During the Civil War, my great-great-great grandfather Sandy Wills, fled his slave master Edmund Wills' brutal plantation, and enlisted in the 4th Heavy Field Artillery based out of Union City, Tennessee. Although he was a strapping 23 year old man, he was considered too dumb to fight, so like most of the 200,000 members of the United States Colored Troops, he guarded the fort. After the war, there was no hero's welcome in the South for the black veteran. Apparently, he was so terrified of being targeted by disgruntled Confederates (now newly minted Klansmen) , that he told practically no one of his heroic duty. I was the first to uncover his story in some 150 years.

Tuskegee Airman Dabney Montgomery is celebrated as a hero nowadays, but during his service in World War II, he says he was treated like a second class citizen. Attached to the segregated 332nd Air Fighter Group and deployed to Italy, Montgomery says his white comrades expected the black Airmen to fail. "They actually believed there was something wrong with our brains!" Montgomery said. The surviving Tuskegee Airmen are now held up as celebrities, but it took more than thirty years for the trailblazers to get their just due.

Vietnam veteran Benjamin Freeman was a Navy Seaman and he vividly recalls the hostility he faced from 1969 to 1971. "I got a double whammy because I was black and I was from New York." Freeman says. During his service overseas, he says he is still saddened when he thinks of blacks doing all the cooking and serving -- but still barred from eating in certain parts of the mess hall.
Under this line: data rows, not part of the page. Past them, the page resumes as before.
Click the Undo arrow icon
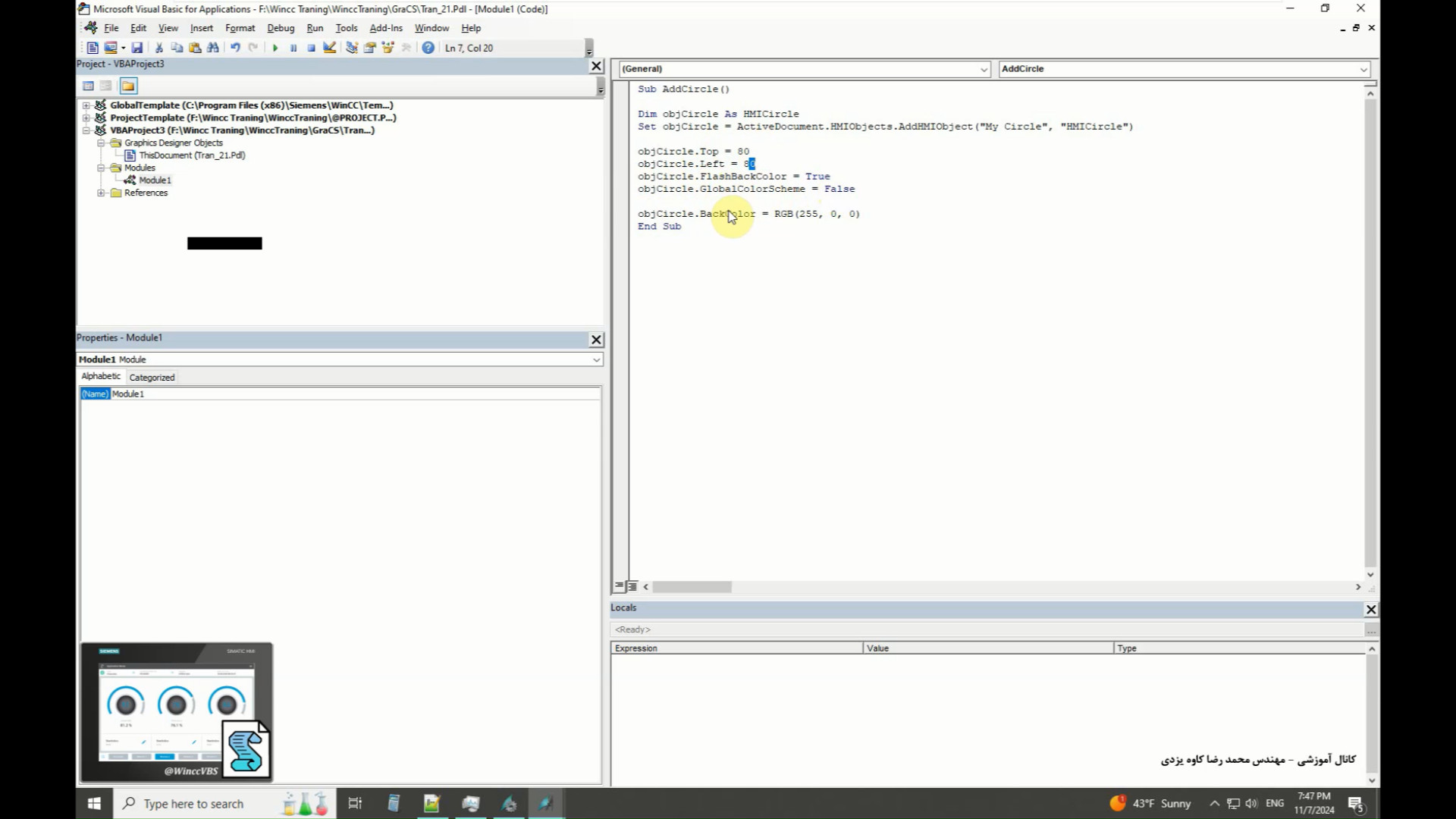The image size is (1456, 819). click(235, 48)
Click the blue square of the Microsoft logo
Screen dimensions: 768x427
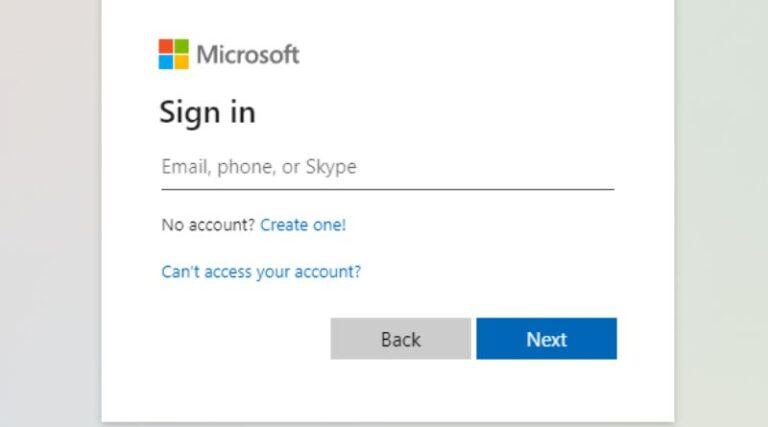(166, 61)
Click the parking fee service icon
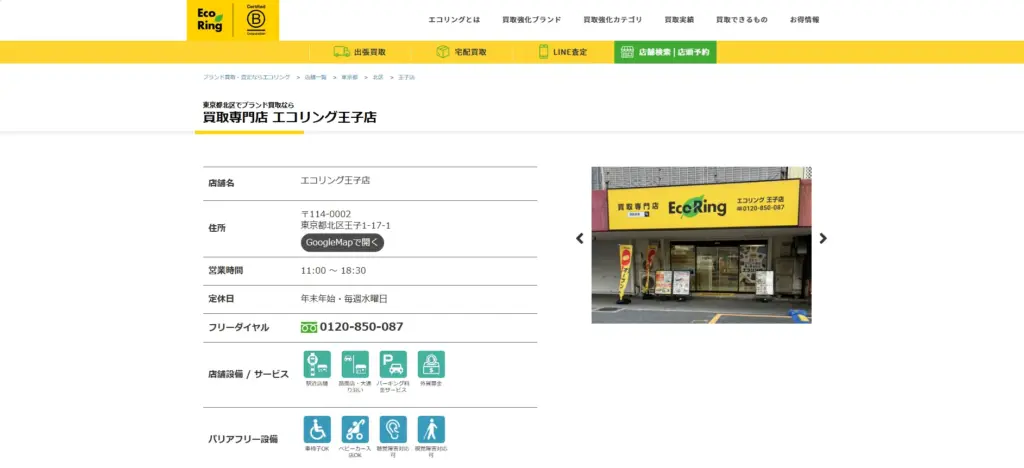The height and width of the screenshot is (468, 1024). coord(393,365)
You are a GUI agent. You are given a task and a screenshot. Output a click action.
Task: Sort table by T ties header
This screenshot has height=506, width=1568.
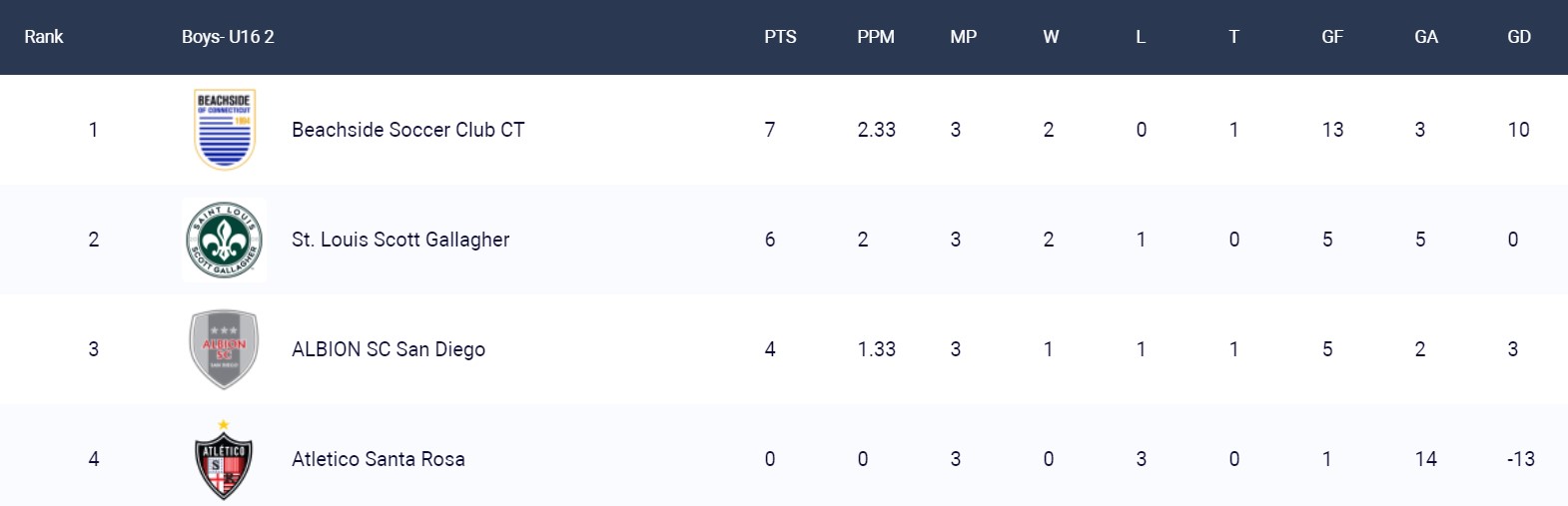coord(1234,37)
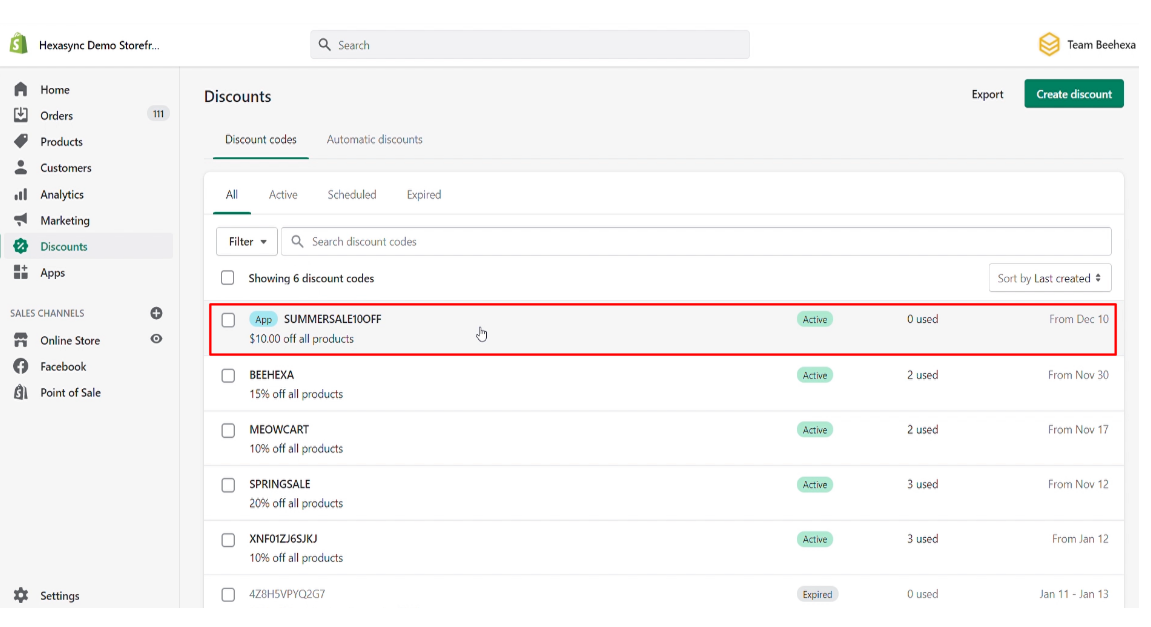Check the SUMMERSALE10OFF discount checkbox
Image resolution: width=1151 pixels, height=627 pixels.
(228, 320)
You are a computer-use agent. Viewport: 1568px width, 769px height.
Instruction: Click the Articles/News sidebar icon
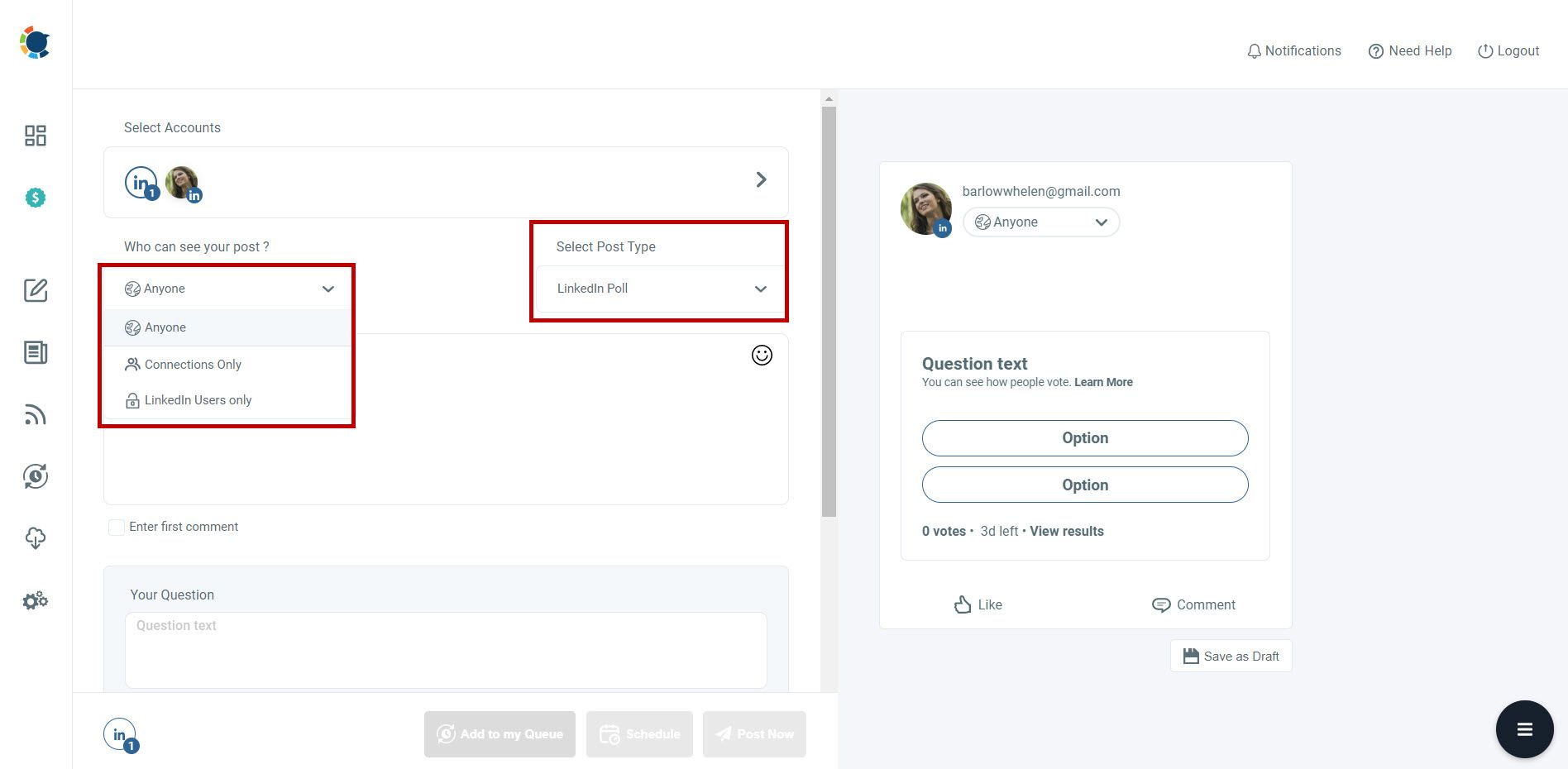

After all these years, such memories leave a bitter taste in Mr. Freeman's mouth.

Master Sergeant Clinton Ford also served overseas during the early Vietnam Era from 1963-1966. He says black soldiers caught more hell in the U.S. than they did when they were in a foreign country. But like all of the black soldiers I spoke with, he says he is proud to have served -- even though the going got rough from time to time.